*Directions*:
What is needed is every line, exactly as given, from the line containing "Open the 关于数通 menu item" through the end of the data below.

*Input*:
========
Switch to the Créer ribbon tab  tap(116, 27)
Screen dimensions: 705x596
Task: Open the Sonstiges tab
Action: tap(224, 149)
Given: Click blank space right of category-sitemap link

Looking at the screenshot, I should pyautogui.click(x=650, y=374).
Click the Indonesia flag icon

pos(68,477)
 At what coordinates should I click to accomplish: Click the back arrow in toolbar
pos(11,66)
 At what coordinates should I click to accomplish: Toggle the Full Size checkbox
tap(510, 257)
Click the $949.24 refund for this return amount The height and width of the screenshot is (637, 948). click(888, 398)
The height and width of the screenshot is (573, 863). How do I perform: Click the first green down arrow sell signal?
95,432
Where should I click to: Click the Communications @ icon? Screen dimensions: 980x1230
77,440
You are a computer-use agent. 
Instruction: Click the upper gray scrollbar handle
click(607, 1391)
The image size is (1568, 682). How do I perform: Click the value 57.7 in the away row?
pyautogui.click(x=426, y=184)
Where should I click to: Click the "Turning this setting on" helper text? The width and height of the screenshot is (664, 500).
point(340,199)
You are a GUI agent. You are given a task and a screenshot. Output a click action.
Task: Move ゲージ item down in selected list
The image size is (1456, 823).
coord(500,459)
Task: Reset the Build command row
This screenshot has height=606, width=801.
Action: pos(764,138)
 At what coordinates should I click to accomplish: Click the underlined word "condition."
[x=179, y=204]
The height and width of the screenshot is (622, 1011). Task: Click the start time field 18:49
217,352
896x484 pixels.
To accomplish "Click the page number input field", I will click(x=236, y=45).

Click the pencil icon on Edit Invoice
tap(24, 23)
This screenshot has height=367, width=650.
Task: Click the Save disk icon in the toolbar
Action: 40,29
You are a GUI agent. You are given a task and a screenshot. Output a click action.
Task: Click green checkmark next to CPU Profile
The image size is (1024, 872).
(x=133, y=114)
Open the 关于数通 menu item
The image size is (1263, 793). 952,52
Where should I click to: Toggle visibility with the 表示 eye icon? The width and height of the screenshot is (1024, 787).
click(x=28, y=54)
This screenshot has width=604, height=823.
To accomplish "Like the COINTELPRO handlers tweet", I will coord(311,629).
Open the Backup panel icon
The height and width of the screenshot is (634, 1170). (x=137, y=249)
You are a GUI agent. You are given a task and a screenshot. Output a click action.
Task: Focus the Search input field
========
*Exercise solution*:
Open the 关于数通 menu item
The image size is (1263, 793). 952,52
Where should I click to: Toggle visibility with the 表示 eye icon? The width and height of the screenshot is (1024, 787).
click(x=28, y=54)
This screenshot has width=604, height=823.
To accomplish "Like the COINTELPRO handlers tweet", I will coord(311,629).
Open the Backup panel icon
The height and width of the screenshot is (634, 1170). (x=137, y=249)
You are a GUI agent. You are given a task and a screenshot. Output a click action.
Task: Focus the Search input field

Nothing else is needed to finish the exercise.